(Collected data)
---+---

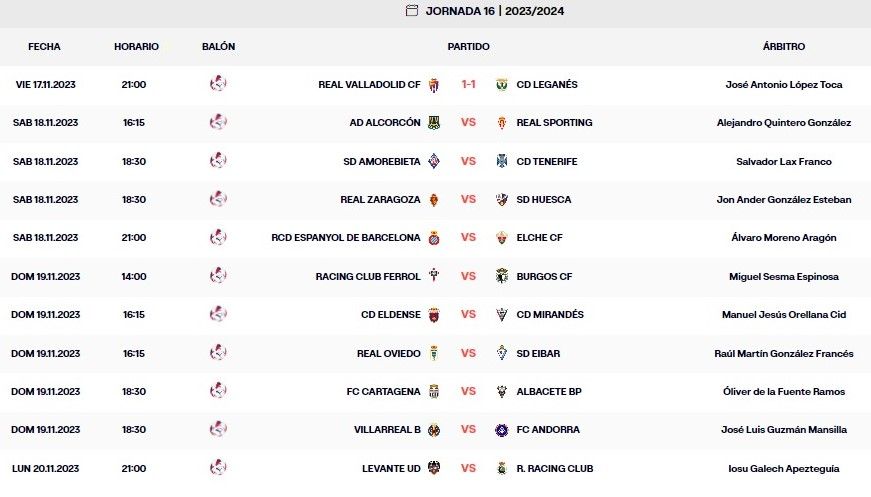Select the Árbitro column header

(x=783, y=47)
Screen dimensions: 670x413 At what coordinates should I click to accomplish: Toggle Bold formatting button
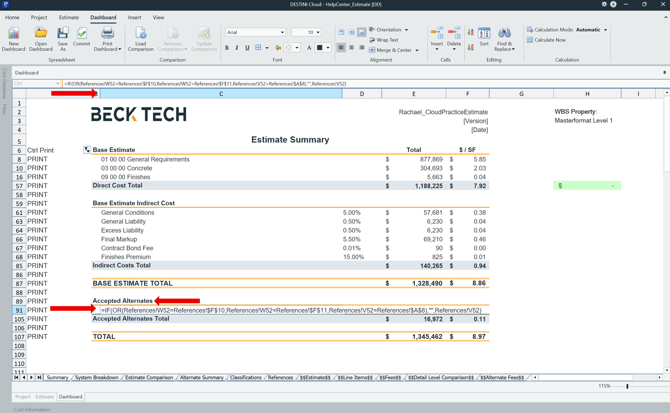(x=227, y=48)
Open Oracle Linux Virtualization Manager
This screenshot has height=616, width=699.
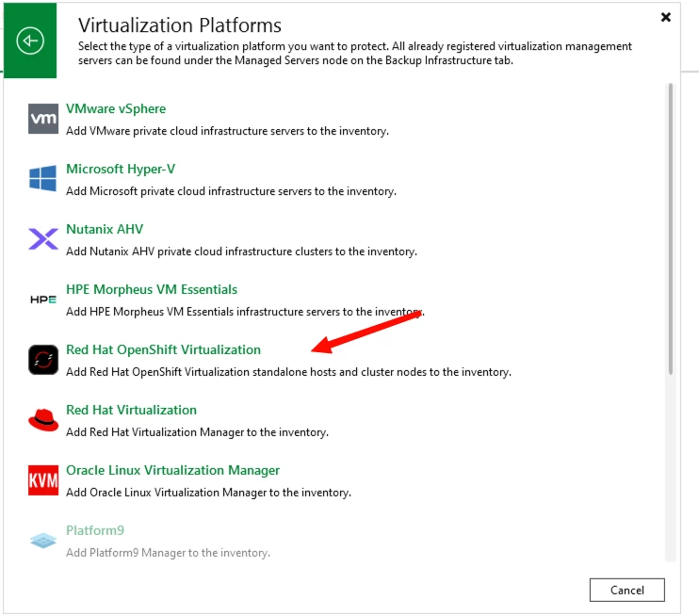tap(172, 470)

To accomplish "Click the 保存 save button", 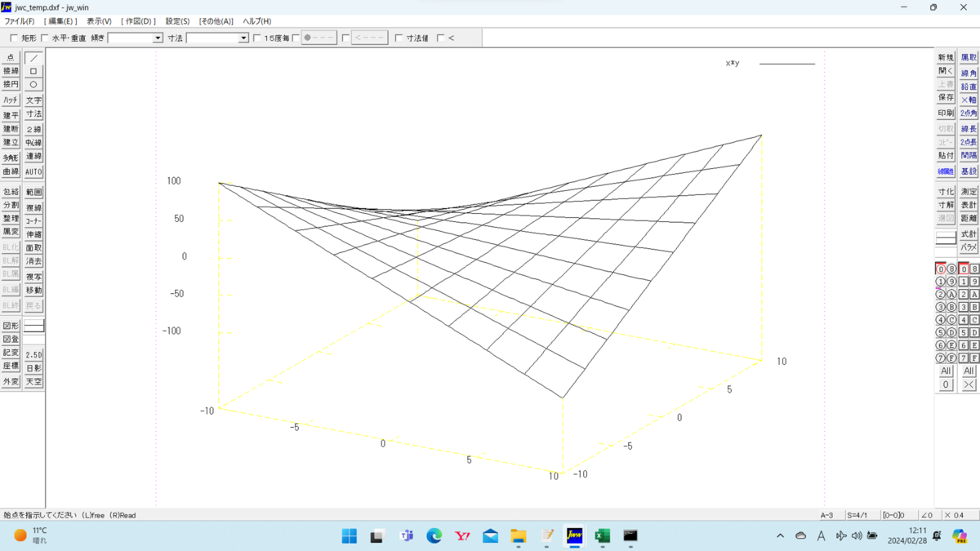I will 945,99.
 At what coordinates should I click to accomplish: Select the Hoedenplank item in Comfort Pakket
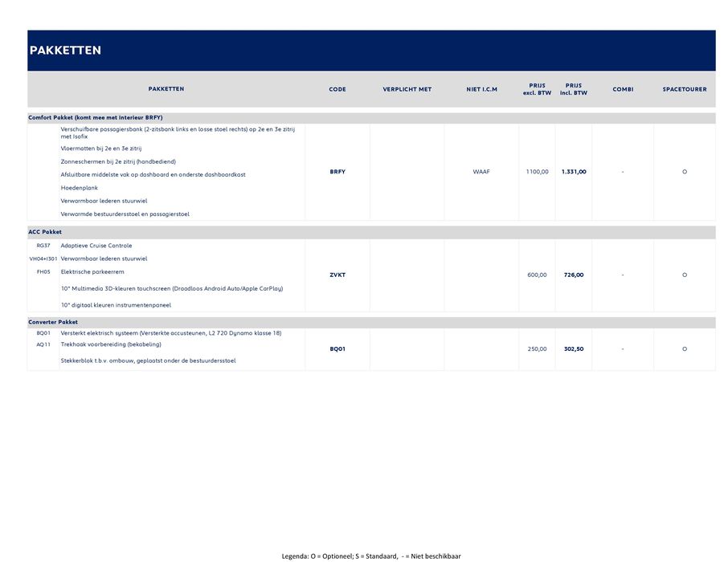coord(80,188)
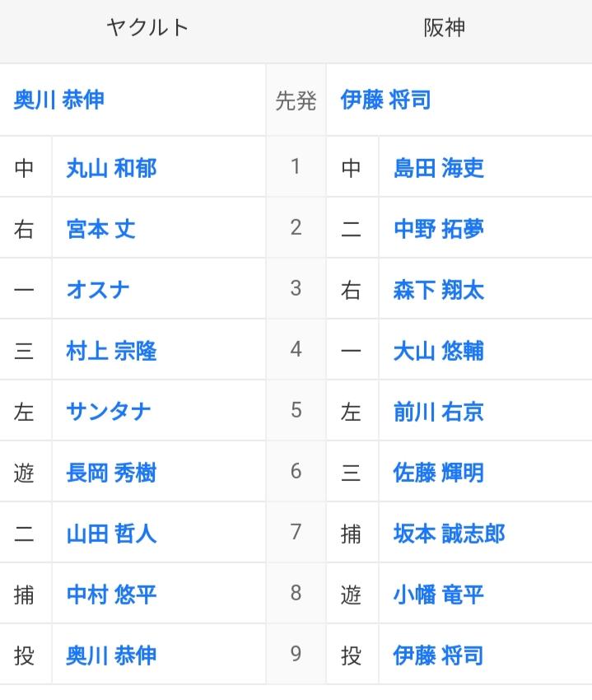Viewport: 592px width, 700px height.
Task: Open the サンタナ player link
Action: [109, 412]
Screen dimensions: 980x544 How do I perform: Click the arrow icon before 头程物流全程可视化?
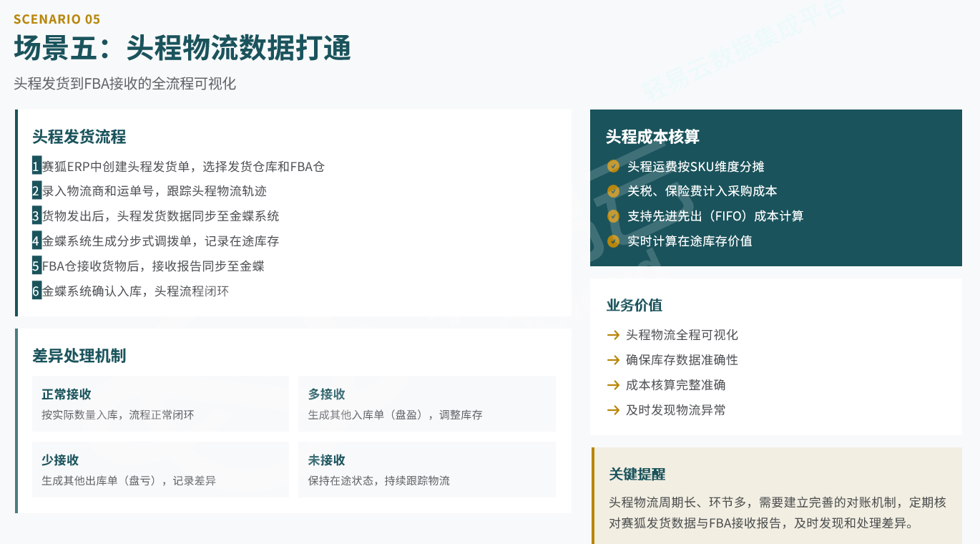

---+---

→ Exercise
Exactly repeat only the lines from the one with "At what coordinates should I click to accomplish: Select" to the closing line above, both included, and omit every picture.

→ Answer section
 At what coordinates should I click to accomplish: Select the Hoedenplank item in Comfort Pakket
coord(80,188)
Viewport: 592px width, 700px height.
Task: Open the サンタナ player link
Action: [109, 412]
Screen dimensions: 980x544 How do I perform: Click the arrow icon before 头程物流全程可视化?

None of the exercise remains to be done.